◆ **To-do list**:
**a.** Summarize the La Perla company profile in two sentences.
**b.** Write what comes next in the La Perla company profile, starting after its final sentence.

◆ **Page extract**:
La Perla
- Company type: Private company
- Industry: Fashion
- Founded: 1954; 72 years ago
- Founder: Ada Masotti
- Headquarters: London, United Kingdom
- Number of locations: 150
- Area served: Worldwide
- Key people: Ada Masotti (Founder) Alberto Masotti (President from 1981 to 2007), Olga Cantelli Masotti (Designer), Anna Masotti (Art Director) Silvio Scaglia (Chairman) Nicole Rendone (Creative Director)
- Products: Lingerie, beachwear, sleepwear, ready-to-wear, accessories
- Owner: La Perla Atelier
- Parent: Luxury Holding
- Website: www.laperla.com

= La Perla (clothing) =

London-headquartered Italian lingerie and swimwear maker

La Perla is a London-headquartered Italian lingerie and swimwear maker owned by Peter Kern through Luxury Holding. The brand was founded by couturière Ada Masotti in Bologna in 1954.

◆ **Extracted data**:
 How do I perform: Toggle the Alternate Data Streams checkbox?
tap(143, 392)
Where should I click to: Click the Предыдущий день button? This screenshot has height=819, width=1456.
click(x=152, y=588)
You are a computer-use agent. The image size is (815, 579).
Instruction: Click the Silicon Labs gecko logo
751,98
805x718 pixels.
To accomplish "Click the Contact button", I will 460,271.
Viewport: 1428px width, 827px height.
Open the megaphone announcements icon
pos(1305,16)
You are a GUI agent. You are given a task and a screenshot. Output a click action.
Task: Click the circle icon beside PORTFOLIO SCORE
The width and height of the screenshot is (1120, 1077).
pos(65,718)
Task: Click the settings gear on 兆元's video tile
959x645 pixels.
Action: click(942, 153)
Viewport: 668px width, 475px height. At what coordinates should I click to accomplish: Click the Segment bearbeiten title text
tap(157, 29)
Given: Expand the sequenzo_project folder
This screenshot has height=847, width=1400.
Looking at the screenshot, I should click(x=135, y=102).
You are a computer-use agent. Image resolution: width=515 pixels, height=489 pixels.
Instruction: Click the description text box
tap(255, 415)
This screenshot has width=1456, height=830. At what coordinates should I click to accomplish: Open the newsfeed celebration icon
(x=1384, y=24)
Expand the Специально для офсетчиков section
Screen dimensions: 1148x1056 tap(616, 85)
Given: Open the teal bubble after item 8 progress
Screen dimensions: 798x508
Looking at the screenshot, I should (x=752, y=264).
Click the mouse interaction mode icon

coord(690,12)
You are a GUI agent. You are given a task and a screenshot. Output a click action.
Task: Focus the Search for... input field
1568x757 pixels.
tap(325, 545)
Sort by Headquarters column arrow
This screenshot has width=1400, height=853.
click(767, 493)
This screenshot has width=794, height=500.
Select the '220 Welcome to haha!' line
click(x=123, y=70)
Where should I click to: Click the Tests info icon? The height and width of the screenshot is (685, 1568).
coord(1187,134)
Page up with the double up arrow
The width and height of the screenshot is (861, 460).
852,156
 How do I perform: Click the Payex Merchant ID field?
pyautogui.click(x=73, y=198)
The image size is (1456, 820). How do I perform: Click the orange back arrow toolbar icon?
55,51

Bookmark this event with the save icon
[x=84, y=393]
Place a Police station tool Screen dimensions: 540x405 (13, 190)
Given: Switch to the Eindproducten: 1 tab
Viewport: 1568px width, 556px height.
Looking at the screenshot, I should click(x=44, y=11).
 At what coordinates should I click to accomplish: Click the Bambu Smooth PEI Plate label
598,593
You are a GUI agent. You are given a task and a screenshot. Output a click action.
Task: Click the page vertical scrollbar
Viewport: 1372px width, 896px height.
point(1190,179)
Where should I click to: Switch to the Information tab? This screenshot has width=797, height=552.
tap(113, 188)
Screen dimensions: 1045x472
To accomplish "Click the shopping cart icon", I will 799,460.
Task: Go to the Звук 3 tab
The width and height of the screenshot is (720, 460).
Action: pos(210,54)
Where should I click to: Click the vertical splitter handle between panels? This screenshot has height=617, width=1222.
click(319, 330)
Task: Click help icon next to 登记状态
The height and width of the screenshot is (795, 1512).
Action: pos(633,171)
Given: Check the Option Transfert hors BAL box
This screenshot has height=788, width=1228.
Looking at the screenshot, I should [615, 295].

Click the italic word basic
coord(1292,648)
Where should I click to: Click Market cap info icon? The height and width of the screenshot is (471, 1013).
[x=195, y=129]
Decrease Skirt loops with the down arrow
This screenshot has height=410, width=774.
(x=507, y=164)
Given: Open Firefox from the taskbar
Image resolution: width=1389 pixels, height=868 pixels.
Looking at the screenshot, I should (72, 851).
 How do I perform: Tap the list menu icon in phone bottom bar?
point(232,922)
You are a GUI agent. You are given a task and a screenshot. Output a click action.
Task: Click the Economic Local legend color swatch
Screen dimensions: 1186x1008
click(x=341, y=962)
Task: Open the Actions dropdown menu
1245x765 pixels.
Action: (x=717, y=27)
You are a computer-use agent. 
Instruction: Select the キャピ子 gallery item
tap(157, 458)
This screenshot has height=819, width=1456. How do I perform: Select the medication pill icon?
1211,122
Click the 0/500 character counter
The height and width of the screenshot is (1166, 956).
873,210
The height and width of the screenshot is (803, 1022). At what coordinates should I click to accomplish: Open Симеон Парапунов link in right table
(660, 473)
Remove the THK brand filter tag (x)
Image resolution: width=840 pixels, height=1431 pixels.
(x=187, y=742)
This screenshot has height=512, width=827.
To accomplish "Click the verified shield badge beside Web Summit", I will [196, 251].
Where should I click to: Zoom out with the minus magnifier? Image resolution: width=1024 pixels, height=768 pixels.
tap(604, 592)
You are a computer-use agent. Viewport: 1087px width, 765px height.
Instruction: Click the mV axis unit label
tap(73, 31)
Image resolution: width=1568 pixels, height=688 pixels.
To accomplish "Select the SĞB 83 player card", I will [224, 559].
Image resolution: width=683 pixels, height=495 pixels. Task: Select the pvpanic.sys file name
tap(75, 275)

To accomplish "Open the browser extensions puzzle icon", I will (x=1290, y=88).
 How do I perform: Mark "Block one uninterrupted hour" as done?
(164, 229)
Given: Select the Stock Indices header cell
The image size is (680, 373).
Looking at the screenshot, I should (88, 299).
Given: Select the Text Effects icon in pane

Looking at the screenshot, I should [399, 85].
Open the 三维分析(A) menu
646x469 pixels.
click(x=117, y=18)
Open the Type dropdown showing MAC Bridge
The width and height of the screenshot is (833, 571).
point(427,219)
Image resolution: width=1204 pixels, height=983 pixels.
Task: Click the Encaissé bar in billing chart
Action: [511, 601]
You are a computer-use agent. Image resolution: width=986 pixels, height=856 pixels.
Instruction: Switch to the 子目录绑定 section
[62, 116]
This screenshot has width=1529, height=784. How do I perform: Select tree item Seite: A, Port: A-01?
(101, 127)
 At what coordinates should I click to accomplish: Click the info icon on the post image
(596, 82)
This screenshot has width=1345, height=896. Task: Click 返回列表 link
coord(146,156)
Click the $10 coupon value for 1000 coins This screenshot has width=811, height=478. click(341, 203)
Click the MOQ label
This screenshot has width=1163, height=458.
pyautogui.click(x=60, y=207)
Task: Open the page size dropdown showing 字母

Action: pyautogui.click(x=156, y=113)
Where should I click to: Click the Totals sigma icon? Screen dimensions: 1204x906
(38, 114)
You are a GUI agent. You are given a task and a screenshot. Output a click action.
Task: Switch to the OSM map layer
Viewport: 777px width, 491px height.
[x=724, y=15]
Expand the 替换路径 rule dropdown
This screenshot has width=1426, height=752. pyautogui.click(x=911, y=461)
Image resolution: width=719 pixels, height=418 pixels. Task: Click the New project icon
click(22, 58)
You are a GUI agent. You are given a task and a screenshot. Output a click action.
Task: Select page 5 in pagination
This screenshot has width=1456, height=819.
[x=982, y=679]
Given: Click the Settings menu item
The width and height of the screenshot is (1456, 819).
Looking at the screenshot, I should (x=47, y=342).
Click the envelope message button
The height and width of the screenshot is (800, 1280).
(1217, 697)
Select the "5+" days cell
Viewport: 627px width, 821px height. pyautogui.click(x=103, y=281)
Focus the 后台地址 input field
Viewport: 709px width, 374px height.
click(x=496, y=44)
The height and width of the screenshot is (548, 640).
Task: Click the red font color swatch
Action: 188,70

◆ **Per-task outputs**:
**a.** La Perla is an Italian lingerie and swimwear maker headquartered in London, founded by couturière Ada Masotti in Bologna in 1954. The private fashion company serves a worldwide market from 150 locations and sells lingerie, beachwear, sleepwear, ready-to-wear clothing and accessories.

**b.**
==History==

===La Perla under Ada Masotti (1954-1981)===
La Perla was founded in 1954 by couturière Ada Masotti in Bologna, Italy. As she developed her products, Masotti, who was trained as a corset-maker, would drape fabric directly on the female body to achieve awareness of line and movement.

In the 1960s, La Perla launched a lingerie line based on colorful, floral and checked patterns alongside the more traditional white, black and nude in line with the fashion of the time. At the same time, it also launched its first collections of bikinis and swimsuits.

In the 1970s, the company introduced a silk jersey triangle bra, which allowed for more movement and reflected fashion's preference for a smaller bust.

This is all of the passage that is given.